Whilst most DNA is found in the cell nucleus, a small amount of double-stranded DNA is present in the mitochondria. It encodes protein components of the respiratory chain and some special types of RNA

Mitochondrial inheritance has the following characteristics:

• inheritance is only via the maternal line as the sperm contributes no cytoplasm to the zygote
• none of the children of an affected male will inherit the disease
• all of the children of an affected female will inherit the disease
• generally, encode rare neurological diseases
• poor genotype:phenotype correlation - within a tissue or cell there can be different mitochondrial populations - this is known as heteroplasmy

Histology

• muscle biopsy classically shows 'red, ragged fibres' due to increased number of mitochondria

Examples include:

• Leber's optic atrophy
• MELAS syndrome: mitochondrial encephalomyopathy lactic acidosis and stroke-like episodes
• MERRF syndrome: myoclonus epilepsy with ragged-red fibres
• Kearns-Sayre syndrome: onset in patients < 20 years old, external ophthalmoplegia, retinitis pigmentosa.

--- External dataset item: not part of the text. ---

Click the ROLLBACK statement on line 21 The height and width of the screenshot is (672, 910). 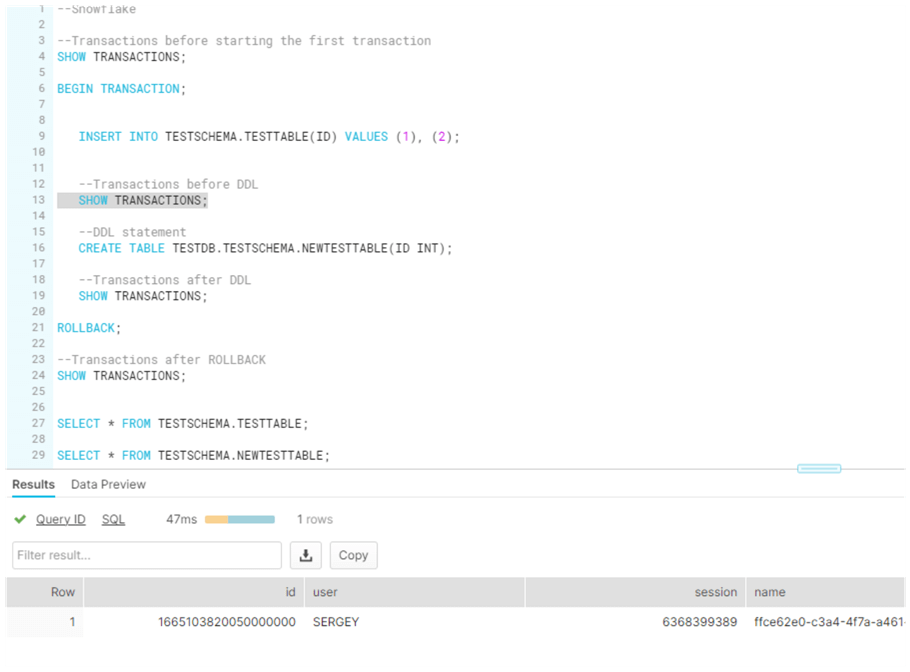tap(85, 327)
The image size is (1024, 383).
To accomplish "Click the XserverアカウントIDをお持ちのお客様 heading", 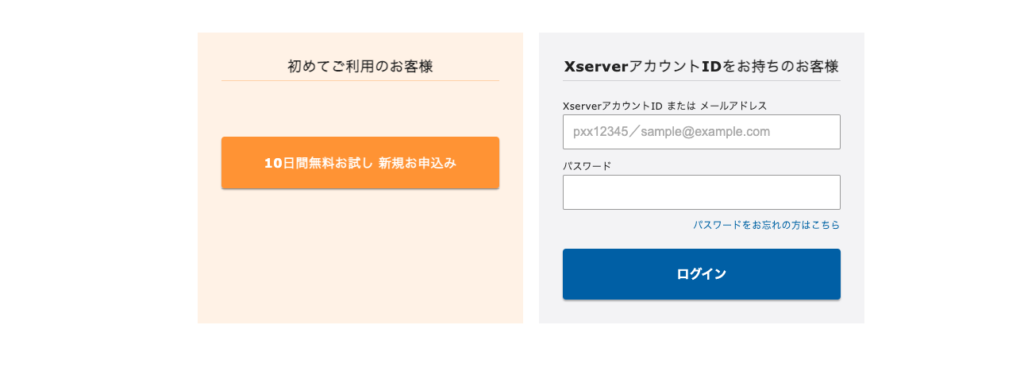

Ptosis may be seen
• sensorineural hearing loss

Management

Genomic therapy to avoid maternal transmission:

• Pro-nuclear transfer - transferring a nucleus from a fertilized cell from an affected patient with mitochondrial disease to a fertilized cell from a healthy donor (from which the nucleus has been removed) - the developing embryo will therefore have the mitochondria from a healthy donor.